Question

A surface has light of wavelength ${{\lambda }_{1}}=550nm$ incident on it causing the ejection of photoelectrons for which the stopping potential is${{V}_{s1}}=0.19V$. If the radiation of wavelength ${{\lambda }_{2}}=190nm$ is now incident on the surface calculate the threshold frequency for the surface.
A. $500\times {{10}^{12}}Hz$
B. $480\times {{10}^{13}}Hz$
C. $520\times {{10}^{11}}Hz$
D. $460\times {{10}^{13}}Hz$

Answer 1

As a first step, you could note down the given values. Then, you could make use of Einstein’s law of photoelectric effect in order to find the work function of the surface. From the work function we could easily find the threshold frequency which is the minimum frequency required by the incident light to cause ejection of electrons from the surface.
Formula used:
Einstein’s law of photoelectric effect,
$E=h\nu =\dfrac{hc}{\lambda }=\phi +eV$

Complete answer:
In the question we are given a case of incidence of certain light of wavelength ${{\lambda }_{1}}=550nm$ on a surface resulting in the ejection of electrons with stopping potential${{V}_{s1}}=0.19V$. We are supposed to find the threshold frequency of the surface when a light wavelength ${{\lambda }_{2}}=190nm$ is incident.
We know that Einstein’s law of photoelectric effect is given by,
$E=h\nu =\dfrac{hc}{\lambda }=\phi +eV$ …………………………………… (1)
Where E is the energy of the incident light and $\phi$ is the work function
From (1),
$\phi =\dfrac{hc}{\lambda }-0.19eV$
$\Rightarrow \phi =\dfrac{1241}{550}eV-0.19eV=2.07eV$
Now we know that the work function is given by,
$\phi =h{{\nu }_{0}}$
$\Rightarrow {{\nu }_{0}}=\dfrac{\phi }{h}=\dfrac{2.07eV}{4.135\times {{10}^{-15}}eVH{{z}^{-1}}}=0.5006\times {{10}^{15}}Hz$
$\therefore {{\nu }_{0}}=500\times {{10}^{12}}Hz$
Therefore, we found the value of threshold frequency of the surface to be${{\nu }_{0}}=500\times {{10}^{12}}Hz$.

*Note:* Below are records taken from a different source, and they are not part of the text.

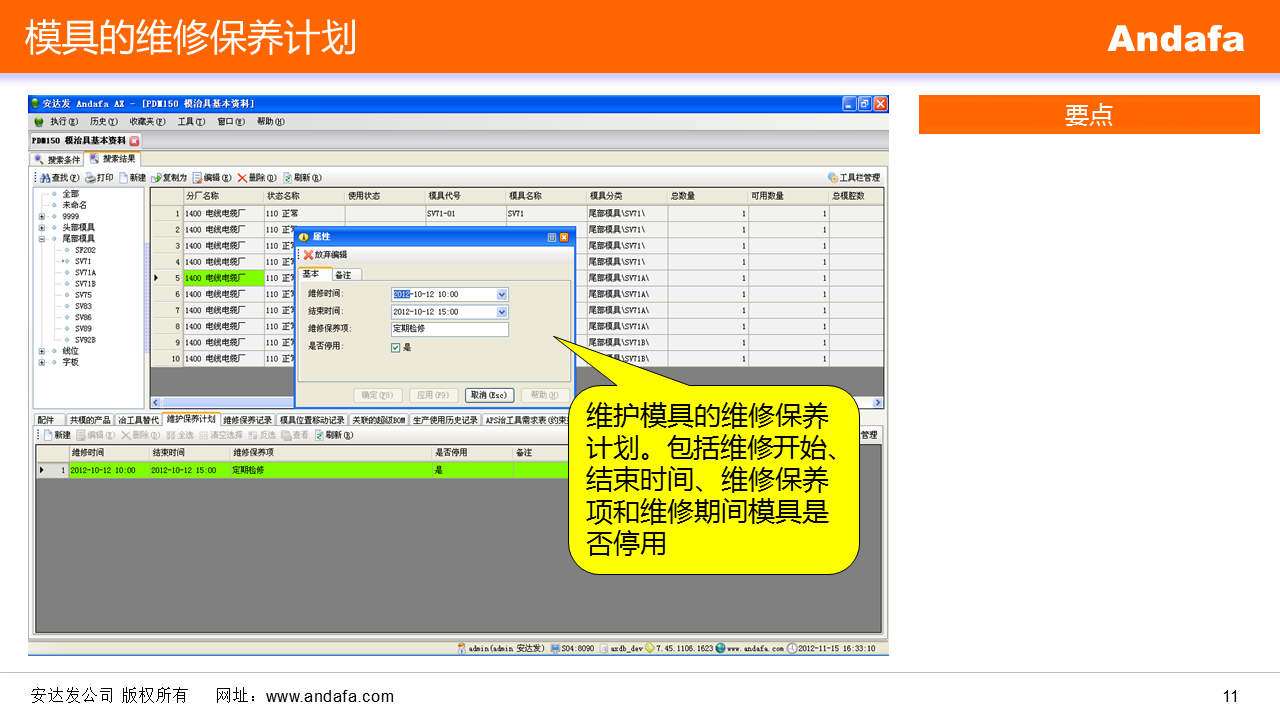Switch to the 維修保养记录 tab

click(247, 420)
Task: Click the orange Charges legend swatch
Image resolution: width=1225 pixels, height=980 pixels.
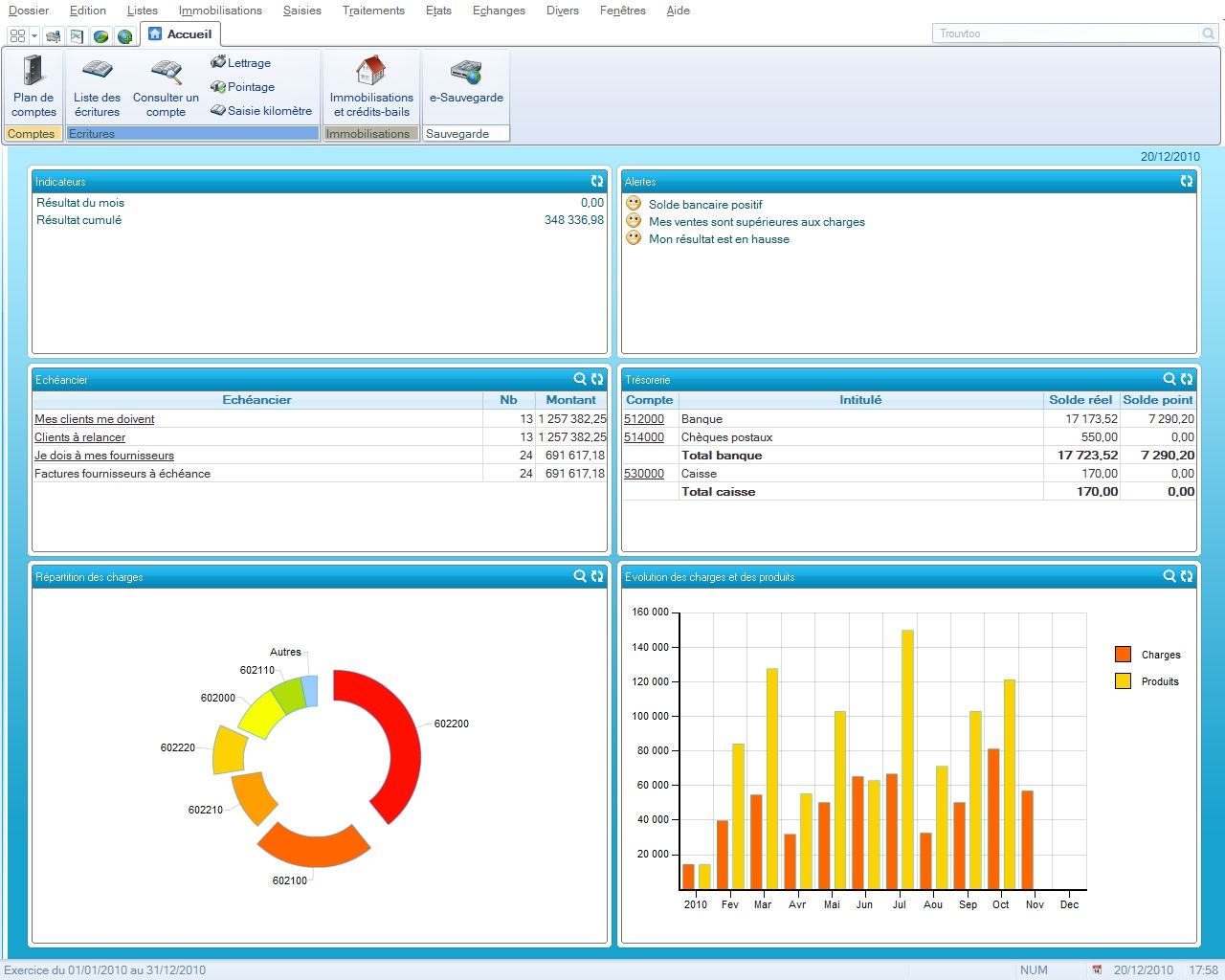Action: point(1123,655)
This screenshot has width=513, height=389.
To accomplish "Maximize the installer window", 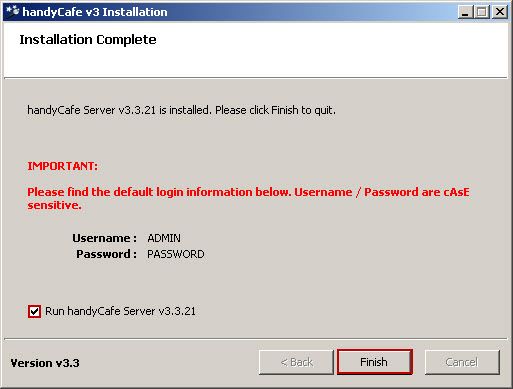I will (482, 12).
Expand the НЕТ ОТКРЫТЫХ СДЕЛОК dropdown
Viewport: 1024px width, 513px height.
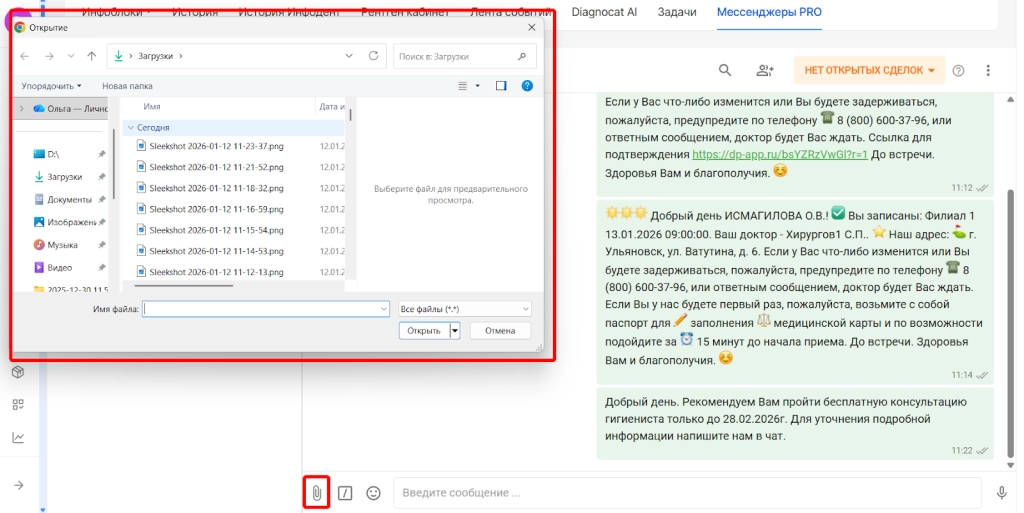point(869,70)
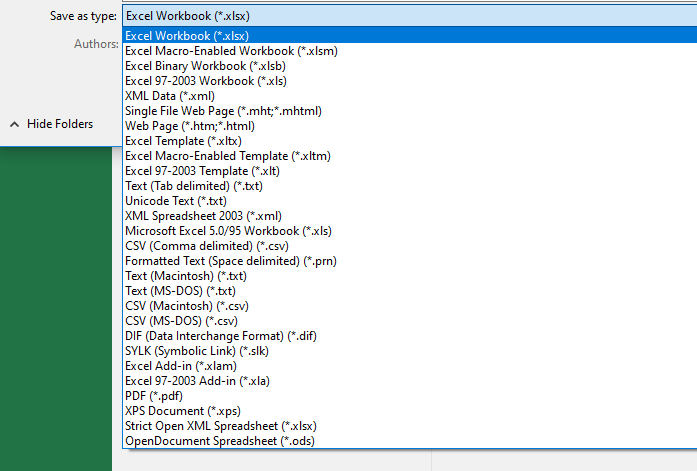Open the Save as type combo box
This screenshot has height=471, width=697.
(409, 16)
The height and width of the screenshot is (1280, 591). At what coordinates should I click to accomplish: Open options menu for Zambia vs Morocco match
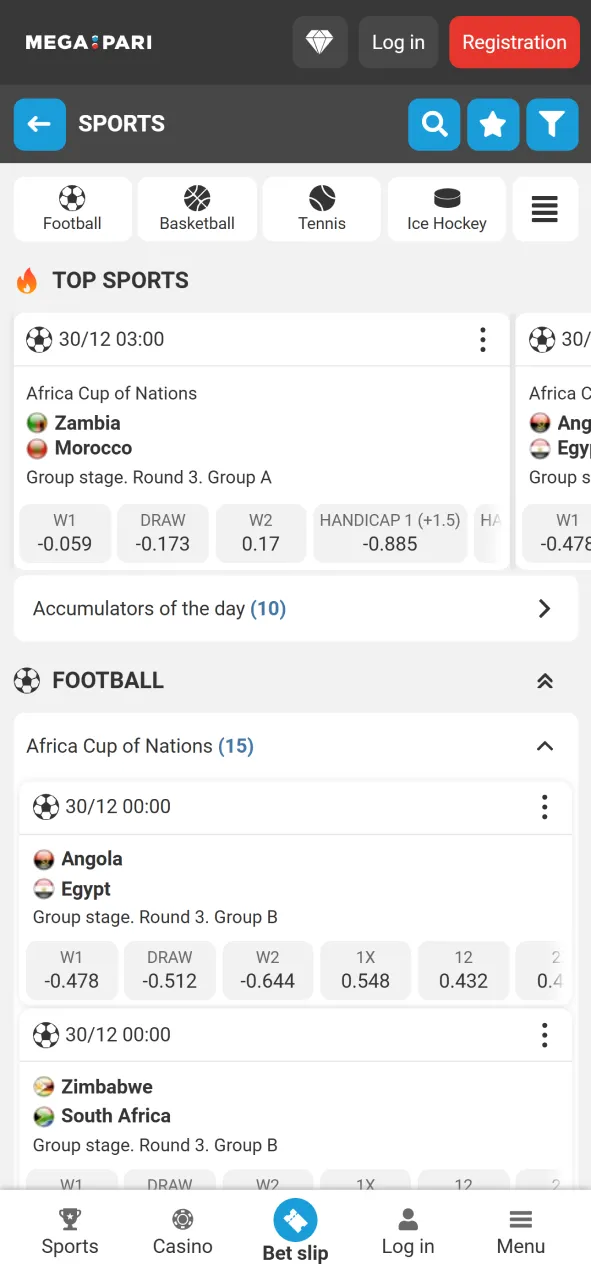pyautogui.click(x=483, y=340)
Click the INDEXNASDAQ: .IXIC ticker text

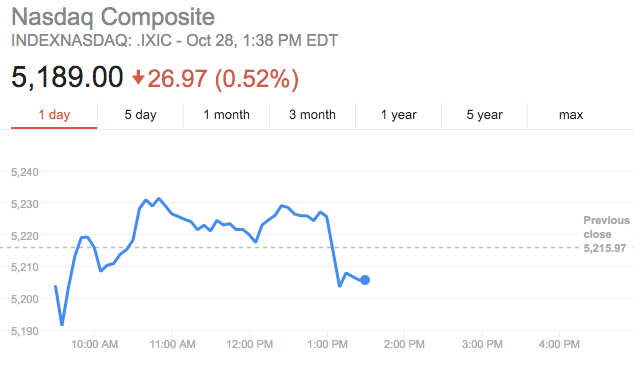coord(91,40)
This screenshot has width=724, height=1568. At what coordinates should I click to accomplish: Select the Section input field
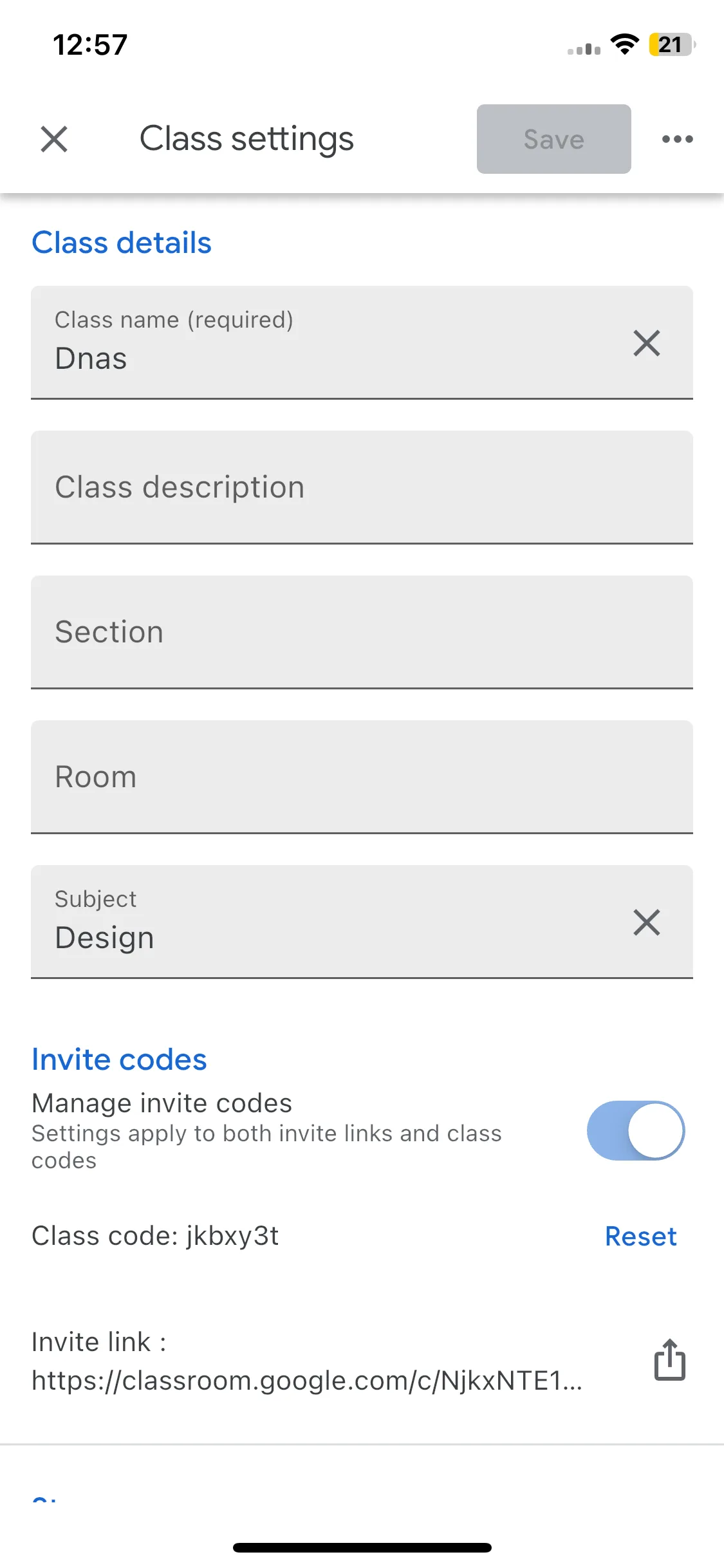point(362,632)
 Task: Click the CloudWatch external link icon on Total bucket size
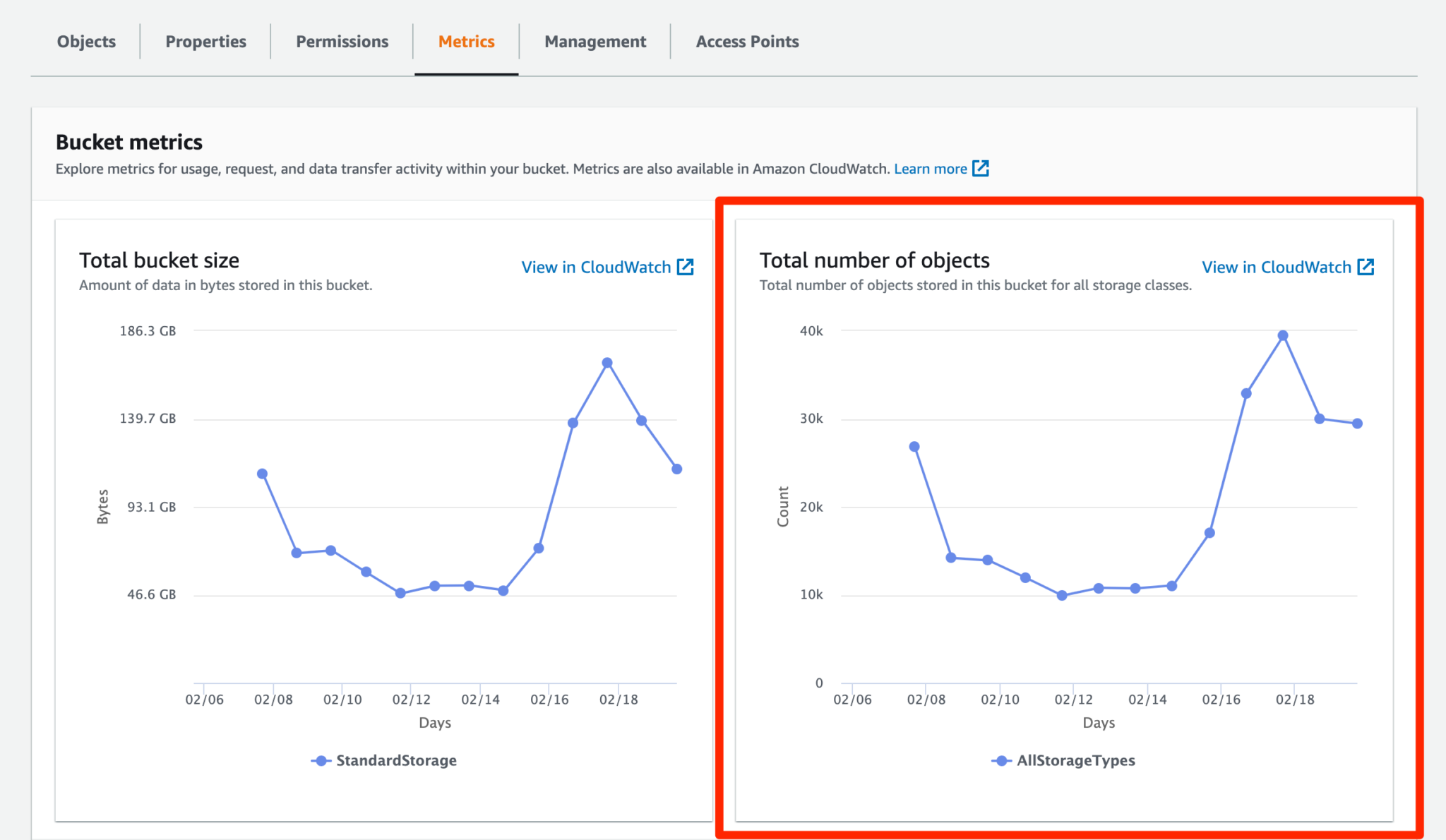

Hence, option A is the correct answer.

Note:
You may have noted that even though we are given a second case of another wavelength we have made the calculations from the first case itself. This is due to the fact that the work function and hence the threshold frequency is the property of the metal surface and hence is independent of the incident light’s wavelength. Also, note that we have substituted the standard values in electron volts.